News Release

Veterans transported to VA hospitals had better survival rates than veterans taken to non-VA hospitals

Peer-Reviewed Publication

Carnegie Mellon University

The Veterans Health Administration (VHA), operated by the U.S. Department of Veterans Affairs (VA), is the largest health care system in the United States, with 171 hospitals and more than 1,000 clinics that provide care for more than 9 million military veterans and their families. Since its establishment in 1930, there has been debate over quality and accessibility of care. A new study found that veterans transported by ambulance to VA hospitals had better 30-day survival rates than veterans transported to non-VA hospitals. The survival advantage was greater for Black and Hispanic patients and for patients with a history of receiving care at the hospital to which they were taken.

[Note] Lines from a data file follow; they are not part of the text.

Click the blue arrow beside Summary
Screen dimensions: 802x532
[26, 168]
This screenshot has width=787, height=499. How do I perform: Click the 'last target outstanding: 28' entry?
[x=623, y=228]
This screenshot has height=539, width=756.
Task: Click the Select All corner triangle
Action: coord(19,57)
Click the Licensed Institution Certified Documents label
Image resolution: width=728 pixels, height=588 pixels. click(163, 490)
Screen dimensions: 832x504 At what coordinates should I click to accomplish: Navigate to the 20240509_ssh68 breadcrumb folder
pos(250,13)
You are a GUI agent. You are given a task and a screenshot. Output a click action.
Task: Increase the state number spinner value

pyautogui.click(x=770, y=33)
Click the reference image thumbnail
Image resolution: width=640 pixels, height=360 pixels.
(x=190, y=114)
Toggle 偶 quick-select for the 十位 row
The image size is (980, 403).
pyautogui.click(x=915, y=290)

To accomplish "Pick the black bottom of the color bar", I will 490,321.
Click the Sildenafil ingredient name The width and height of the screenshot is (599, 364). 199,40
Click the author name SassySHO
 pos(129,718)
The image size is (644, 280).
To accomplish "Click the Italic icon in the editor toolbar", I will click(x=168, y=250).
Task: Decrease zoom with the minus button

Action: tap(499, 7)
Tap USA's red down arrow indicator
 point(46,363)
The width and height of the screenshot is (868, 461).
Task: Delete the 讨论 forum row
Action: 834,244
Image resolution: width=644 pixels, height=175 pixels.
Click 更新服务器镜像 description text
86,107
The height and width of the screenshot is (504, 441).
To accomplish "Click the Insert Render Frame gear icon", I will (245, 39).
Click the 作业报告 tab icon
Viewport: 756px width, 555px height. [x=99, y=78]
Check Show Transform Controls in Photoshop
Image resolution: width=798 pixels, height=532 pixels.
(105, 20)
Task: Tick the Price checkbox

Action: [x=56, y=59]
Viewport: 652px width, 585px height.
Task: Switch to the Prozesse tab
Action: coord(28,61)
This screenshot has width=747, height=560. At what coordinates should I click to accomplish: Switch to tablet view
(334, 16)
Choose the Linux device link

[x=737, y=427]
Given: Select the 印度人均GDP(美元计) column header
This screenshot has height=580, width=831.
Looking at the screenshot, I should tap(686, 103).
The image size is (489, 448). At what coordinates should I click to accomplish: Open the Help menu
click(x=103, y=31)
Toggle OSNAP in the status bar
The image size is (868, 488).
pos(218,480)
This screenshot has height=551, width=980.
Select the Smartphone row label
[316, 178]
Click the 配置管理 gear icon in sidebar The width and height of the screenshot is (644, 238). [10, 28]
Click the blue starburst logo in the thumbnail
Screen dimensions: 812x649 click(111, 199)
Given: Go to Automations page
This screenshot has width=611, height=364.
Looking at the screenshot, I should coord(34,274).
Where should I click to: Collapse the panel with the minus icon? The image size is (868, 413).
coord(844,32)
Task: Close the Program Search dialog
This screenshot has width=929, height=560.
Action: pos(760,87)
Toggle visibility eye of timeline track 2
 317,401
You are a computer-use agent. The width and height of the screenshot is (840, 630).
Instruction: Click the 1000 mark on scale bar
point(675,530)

The study was conducted by researchers at Carnegie Mellon University (CMU), Stanford University, the University of California, Berkeley, and the Department of Veterans Affairs (VA). It will appear in The BMJ.

Most prior studies on the quality of VA healthcare compare veterans receiving care in the VA system with non-veterans receiving care elsewhere, an approach that can produce biased results if these patient populations are fundamentally different in nature. “Veterans are a distinctive group, and available information sources likely do not allow researchers to control for important underlying differences in the health status of veterans and non-veterans,” explains Lowell Taylor, professor of economics at CMU’s Heinz College, who coauthored the study. “A better way to evaluate the relative effectiveness of VA and non-VA healthcare systems is to evaluate outcomes for veterans who qualify for treatment in both systems.”

To obtain a more balanced comparison of treatment quality in VA and non-VA hospitals, in this study, researchers tracked 30-day mortality in a cohort of veterans aged 65 years or older who met two criteria: They were enrolled in both the VHA and Medicare, and their care began with a 911-initiated ambulance ride to obtain emergency treatment. These veterans’ eligibility to receive care in both VA and non-VA hospitals, coupled with the emergency nature of their visit, reduced the potential for self-selection into one type of hospital or the other. The study also accounted for other factors, including veterans’ residence, previous care, and demographics, and ambulances’ life support capabilities, which can skew comparisons.

In all, the study examined emergency visits by ambulance by more than 580,000 veterans to 140 VA and 2,622 non-VA hospitals in 46 U.S. states and the District of Columbia from 2001-2018. Researchers also measured deaths in the 30-day period after the ambulance ride.

The adjusted mortality rate at 30 days was 20% lower among patients taken to VA hospitals than among patients taken to non-VA hospitals. The mortality advantage was consistent across men and women, patient age groups, and different types of pre-existing conditions, but the advantage was particularly pronounced among Black patients and Hispanic patients.

“Our findings indicate that within a month of being treated with emergency care at VA hospitals, dually eligible veterans had a substantially lower risk of death than those treated at non-VA hospitals,” says David Chan, associate professor of health policy at Stanford University and a physician economist at the VA, lead author on the study.

Among the limitations of the study, the authors note that although the design of their study reduces the risk of confounding, it does not necessarily eliminate it. Also, since the study was of older veterans, the results may not generalize to younger veterans or to episodes of care not initiated by emergency treatment. Finally, the authors say that the nature of the mortality advantage identified warrants further investigation.

“Widely publicized concerns about quality and capacity of the VA systems have fueled public perceptions that the VA health system falls short of providing appropriate care to the many veterans who depend on it,” says David Card, professor of economics at the University of California, Berkeley, who coauthored the study. “Our findings suggest that, for the system overall, those perceptions do not match reality.

“This conclusion has important implications for health policy,” Card continues. “Enabling or encouraging veterans to obtain care outside the VA system could lead to worse, not better, health outcomes, particularly for veterans with established care relationships at VA facilities.”

The study was funded by the National Institutes of Health and the U.S. Department of Veterans Affairs.